(RAW DATA)

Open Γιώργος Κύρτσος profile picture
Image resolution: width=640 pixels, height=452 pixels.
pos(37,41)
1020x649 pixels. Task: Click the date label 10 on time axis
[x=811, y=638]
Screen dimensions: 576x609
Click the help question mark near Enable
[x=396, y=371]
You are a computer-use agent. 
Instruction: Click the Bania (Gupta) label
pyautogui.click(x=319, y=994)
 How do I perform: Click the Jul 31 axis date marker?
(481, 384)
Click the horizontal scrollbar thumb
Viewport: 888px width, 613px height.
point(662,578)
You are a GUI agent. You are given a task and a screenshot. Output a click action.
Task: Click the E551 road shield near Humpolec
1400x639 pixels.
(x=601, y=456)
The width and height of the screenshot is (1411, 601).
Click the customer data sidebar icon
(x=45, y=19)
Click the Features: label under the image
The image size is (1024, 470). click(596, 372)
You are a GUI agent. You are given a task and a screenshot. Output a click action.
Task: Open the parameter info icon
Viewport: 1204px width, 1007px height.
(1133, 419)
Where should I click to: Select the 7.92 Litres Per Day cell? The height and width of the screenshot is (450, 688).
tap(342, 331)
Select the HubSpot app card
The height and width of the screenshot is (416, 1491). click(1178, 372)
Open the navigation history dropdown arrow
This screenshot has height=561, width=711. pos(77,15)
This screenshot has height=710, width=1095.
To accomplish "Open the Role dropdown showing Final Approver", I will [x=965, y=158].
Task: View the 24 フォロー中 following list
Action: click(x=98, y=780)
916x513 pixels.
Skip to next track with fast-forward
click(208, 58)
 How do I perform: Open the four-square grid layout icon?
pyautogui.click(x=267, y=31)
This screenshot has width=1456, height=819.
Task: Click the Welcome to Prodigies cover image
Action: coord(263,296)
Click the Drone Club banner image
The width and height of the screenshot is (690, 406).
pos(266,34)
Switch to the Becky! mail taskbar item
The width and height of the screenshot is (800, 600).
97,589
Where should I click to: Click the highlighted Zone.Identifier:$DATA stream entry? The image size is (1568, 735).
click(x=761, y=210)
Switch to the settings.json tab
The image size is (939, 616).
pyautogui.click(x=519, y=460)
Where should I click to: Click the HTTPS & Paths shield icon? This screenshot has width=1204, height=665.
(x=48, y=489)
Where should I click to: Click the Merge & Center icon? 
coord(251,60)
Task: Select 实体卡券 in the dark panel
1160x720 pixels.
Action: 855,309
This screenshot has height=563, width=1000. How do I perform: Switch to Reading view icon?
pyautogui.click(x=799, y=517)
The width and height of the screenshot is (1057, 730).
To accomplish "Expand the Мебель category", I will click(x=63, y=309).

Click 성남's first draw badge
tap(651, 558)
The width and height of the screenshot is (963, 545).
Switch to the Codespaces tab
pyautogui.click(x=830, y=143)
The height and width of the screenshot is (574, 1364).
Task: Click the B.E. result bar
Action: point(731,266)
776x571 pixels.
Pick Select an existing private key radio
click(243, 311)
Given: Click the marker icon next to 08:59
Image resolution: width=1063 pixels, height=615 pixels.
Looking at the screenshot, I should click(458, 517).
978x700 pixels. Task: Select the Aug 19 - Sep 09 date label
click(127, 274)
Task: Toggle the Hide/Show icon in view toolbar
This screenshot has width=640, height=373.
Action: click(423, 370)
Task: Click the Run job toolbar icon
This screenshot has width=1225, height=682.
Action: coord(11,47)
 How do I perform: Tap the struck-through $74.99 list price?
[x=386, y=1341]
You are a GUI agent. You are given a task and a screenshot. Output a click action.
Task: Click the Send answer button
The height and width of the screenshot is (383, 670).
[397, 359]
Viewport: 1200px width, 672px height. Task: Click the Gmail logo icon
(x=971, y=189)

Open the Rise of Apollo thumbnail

(End RAW DATA)

**WHAT YOU NEED TO DO:** Print out the complete data above, character for character.

**SOLVED EXERCISE:**
Open Γιώργος Κύρτσος profile picture
Image resolution: width=640 pixels, height=452 pixels.
pos(37,41)
1020x649 pixels. Task: Click the date label 10 on time axis
[x=811, y=638]
Screen dimensions: 576x609
Click the help question mark near Enable
[x=396, y=371]
You are a computer-use agent. 
Instruction: Click the Bania (Gupta) label
pyautogui.click(x=319, y=994)
 How do I perform: Click the Jul 31 axis date marker?
(481, 384)
Click the horizontal scrollbar thumb
Viewport: 888px width, 613px height.
point(662,578)
You are a GUI agent. You are given a task and a screenshot. Output a click action.
Task: Click the E551 road shield near Humpolec
1400x639 pixels.
(x=601, y=456)
The width and height of the screenshot is (1411, 601).
Click the customer data sidebar icon
(x=45, y=19)
Click the Features: label under the image
The image size is (1024, 470). click(596, 372)
You are a GUI agent. You are given a task and a screenshot. Output a click action.
Task: Open the parameter info icon
Viewport: 1204px width, 1007px height.
(1133, 419)
Where should I click to: Select the 7.92 Litres Per Day cell? The height and width of the screenshot is (450, 688).
tap(342, 331)
Select the HubSpot app card
The height and width of the screenshot is (416, 1491). click(1178, 372)
Open the navigation history dropdown arrow
This screenshot has height=561, width=711. pos(77,15)
This screenshot has height=710, width=1095.
To accomplish "Open the Role dropdown showing Final Approver", I will [x=965, y=158].
Task: View the 24 フォロー中 following list
Action: click(x=98, y=780)
916x513 pixels.
Skip to next track with fast-forward
click(208, 58)
 How do I perform: Open the four-square grid layout icon?
pyautogui.click(x=267, y=31)
This screenshot has width=1456, height=819.
Task: Click the Welcome to Prodigies cover image
Action: coord(263,296)
Click the Drone Club banner image
The width and height of the screenshot is (690, 406).
pos(266,34)
Switch to the Becky! mail taskbar item
The width and height of the screenshot is (800, 600).
97,589
Where should I click to: Click the highlighted Zone.Identifier:$DATA stream entry? The image size is (1568, 735).
click(x=761, y=210)
Switch to the settings.json tab
The image size is (939, 616).
pyautogui.click(x=519, y=460)
Where should I click to: Click the HTTPS & Paths shield icon? This screenshot has width=1204, height=665.
(x=48, y=489)
Where should I click to: Click the Merge & Center icon? 
coord(251,60)
Task: Select 实体卡券 in the dark panel
1160x720 pixels.
Action: 855,309
This screenshot has height=563, width=1000. How do I perform: Switch to Reading view icon?
pyautogui.click(x=799, y=517)
The width and height of the screenshot is (1057, 730).
To accomplish "Expand the Мебель category", I will click(x=63, y=309).

Click 성남's first draw badge
tap(651, 558)
The width and height of the screenshot is (963, 545).
Switch to the Codespaces tab
pyautogui.click(x=830, y=143)
The height and width of the screenshot is (574, 1364).
Task: Click the B.E. result bar
Action: point(731,266)
776x571 pixels.
Pick Select an existing private key radio
click(243, 311)
Given: Click the marker icon next to 08:59
Image resolution: width=1063 pixels, height=615 pixels.
Looking at the screenshot, I should click(458, 517).
978x700 pixels. Task: Select the Aug 19 - Sep 09 date label
click(127, 274)
Task: Toggle the Hide/Show icon in view toolbar
This screenshot has width=640, height=373.
Action: click(423, 370)
Task: Click the Run job toolbar icon
This screenshot has width=1225, height=682.
Action: coord(11,47)
 How do I perform: Tap the struck-through $74.99 list price?
[x=386, y=1341]
You are a GUI agent. You are given a task and a screenshot. Output a click action.
Task: Click the Send answer button
The height and width of the screenshot is (383, 670).
[397, 359]
Viewport: 1200px width, 672px height. Task: Click the Gmail logo icon
(x=971, y=189)

Open the Rise of Apollo thumbnail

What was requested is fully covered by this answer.